Photo: INSTANTZZ AKA Galería fotográfica AKA
Biz 21 Temmuz’da Kenny Barron Trio with Strings konseriyle başladık. Daha önce CRR’de izlediğim aynı üçlüyü bu kez Basque Youth Orchestra Strigs (25 kişilik) ile dinlemek çok heyecan vericiydi. Piyanoda Kenny Barron’a basta Kiyoshi Kitagawa davulda ise Jonathan Blake eşlik etti. Bu yazının yazılmasını geciktirmek konser videolarının Youtube’a düşmesini beklemek amaçlı oldu. Jazzaldia 10 gün önce yüklemeye başladı.
Ertesi gün, 22 Temmuz’da Jazzene’de Victoria Eugenia Tiyatrosu’nda piyanist Lucia Ray Trio ve MOVE’u dinledik. Lucía Rey (piyano), Ander García (kontrbas), Alberto Brenes (davul)’da etkileyici bir konser çaldılar. Farklı tarzların (flamenko, Latin jazz, Akdeniz müziği, klasik, pop…) çağdaş jazz açısından füzyonunda uzmanlaşmış bu gruba 2017 yılından bu yana piyanist ve besteci Lucía Rey liderlik ediyor. Grup, Madrid Uluslararası Jazz Festivali, Getxo Uluslararası Jazz Festivali, Jazz Plaza (Küba), Parkta Jazz (Romanya), EUNIC Festivali (Bükreş); Jazz en la Costa, Lugo Jazz Festivali, Cadiz Jazz Festivali, JAZZ I AM’de yer almış. En son albümleri Nómadas, çeşitli dokulara sahip kompozisyonların bir özetidir. Egzotik yerlere çağrıştırıcı bir yolculuk sundular.

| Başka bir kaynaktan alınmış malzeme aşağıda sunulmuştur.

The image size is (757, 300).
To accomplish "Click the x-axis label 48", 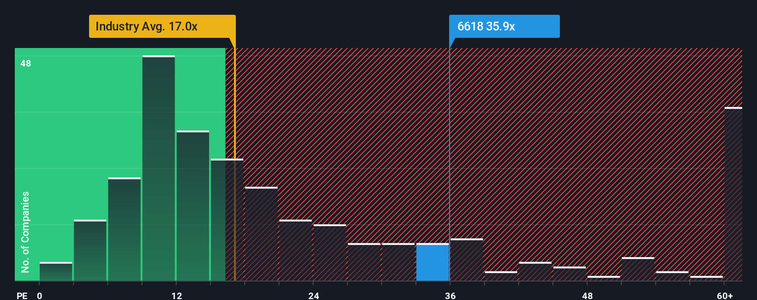I will tap(587, 295).
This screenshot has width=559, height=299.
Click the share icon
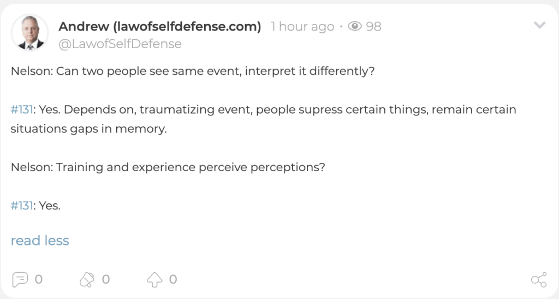pyautogui.click(x=539, y=279)
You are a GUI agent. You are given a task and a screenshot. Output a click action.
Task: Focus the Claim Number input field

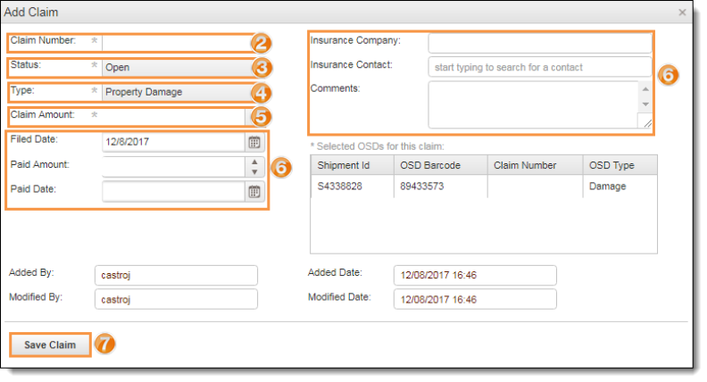(173, 42)
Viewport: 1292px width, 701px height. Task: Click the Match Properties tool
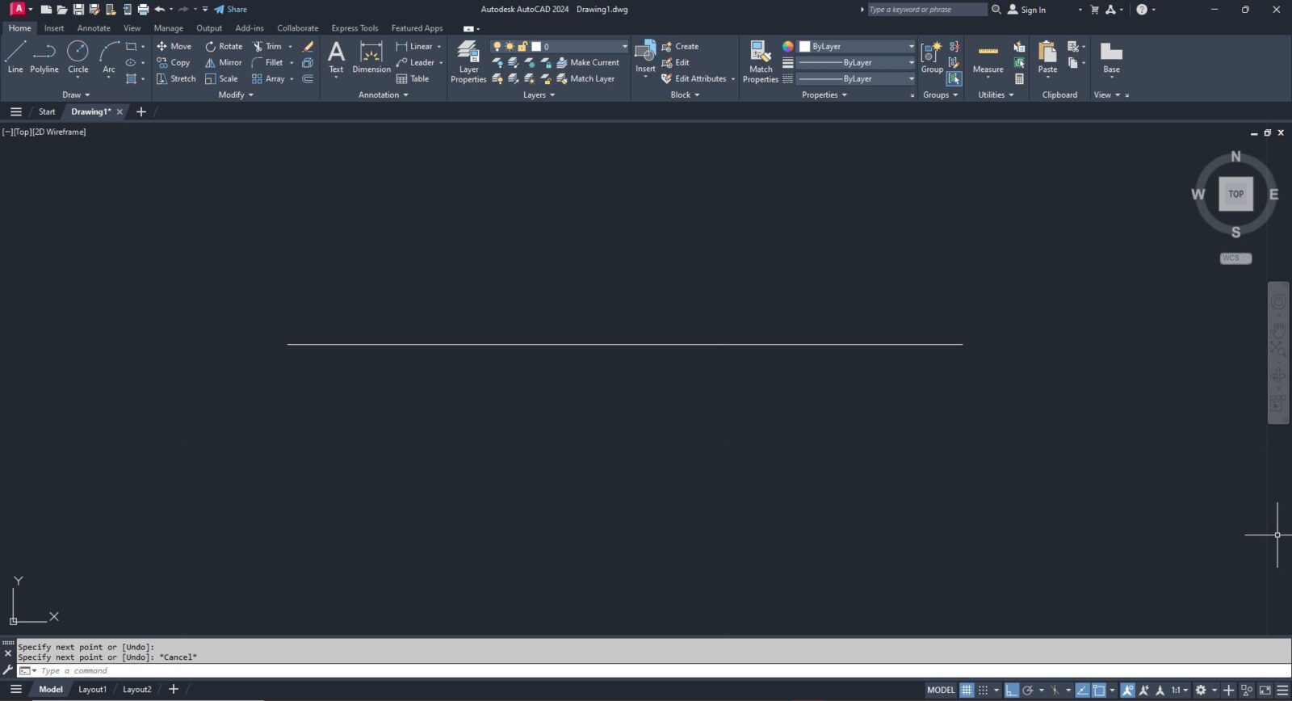coord(760,61)
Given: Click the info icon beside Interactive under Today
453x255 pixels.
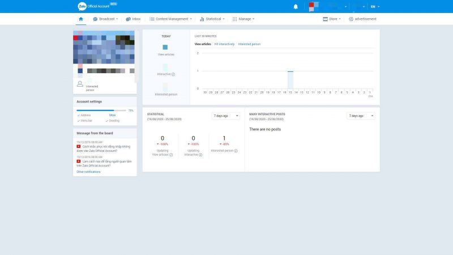Looking at the screenshot, I should (x=173, y=74).
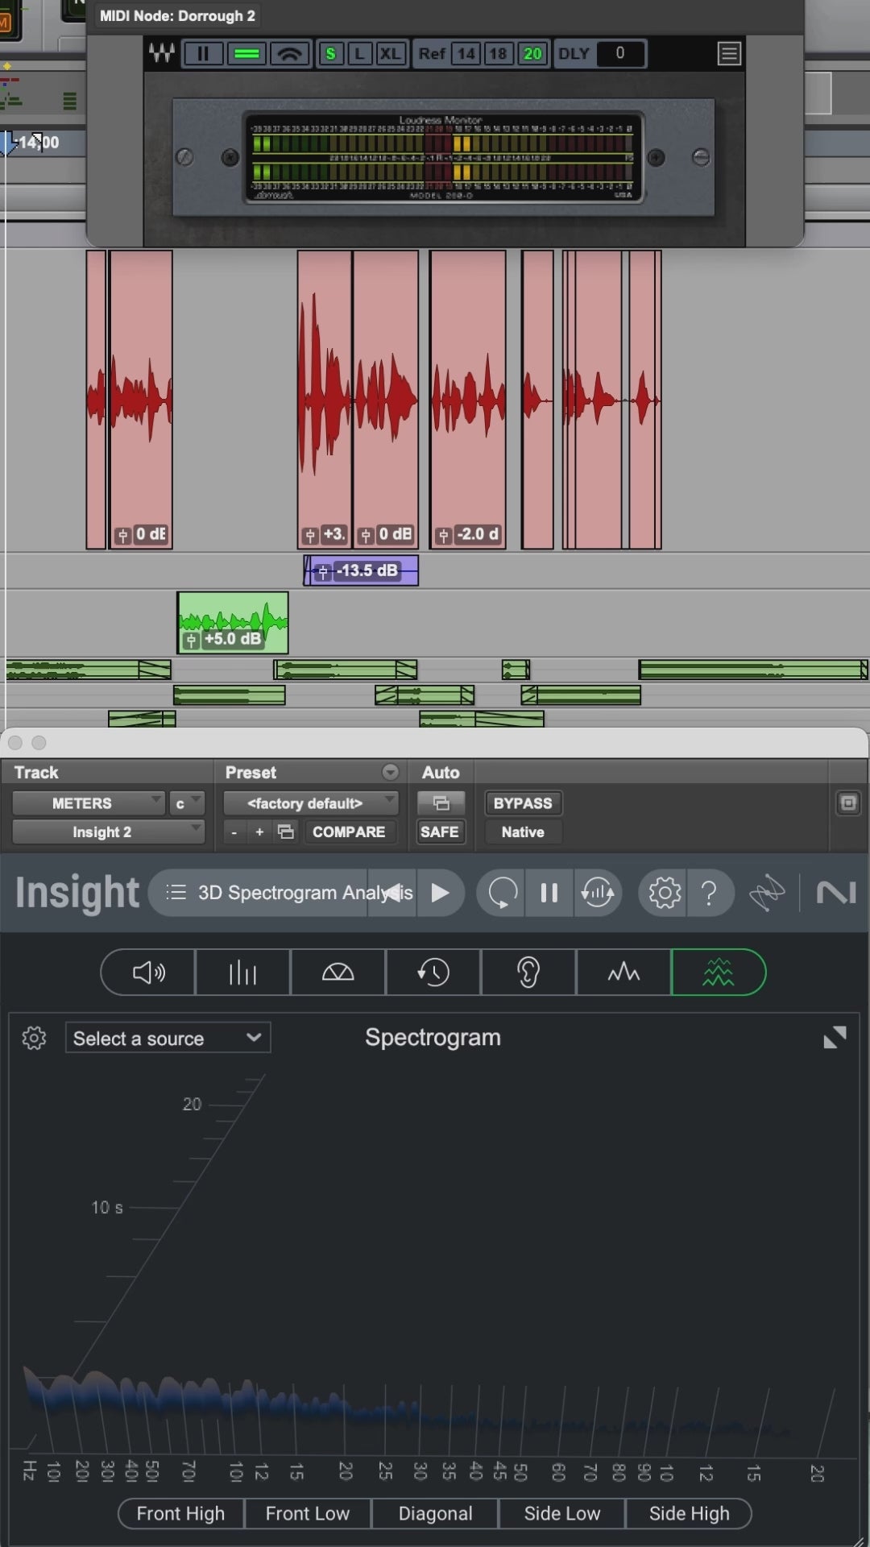
Task: Select the Front High view
Action: [x=180, y=1513]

MOVE Alberto Arteta (ts), Javier Callén (b), Miguel Benito (d), Iñigo Ruiz de Gordejuela (p)’dan oluşan genç bir grup. Kısa süre önce kendi adını taşıyan ilk eşsesli albümünü yayınlayan, beş yıllık aralıklı geçmişe sahip bir dörtlü. İngilizce hareket ve seyahat ile eş anlamlı olan grup adını da aynı anlamda kullanıyorlar. Her konser, uzay-zamanda bir araya gelen bir fikir akışını beraberinde getiriyor. Öncülüğünü kontrbasçı Javier Callén’in üstlendiği bu dörtlü, mükemmel bir uyum içinde, jazz, klasik ve folklorik geleneğe kök salmış ayakları ile çağdaş pop müziğin avangardına doğru yükseliyor.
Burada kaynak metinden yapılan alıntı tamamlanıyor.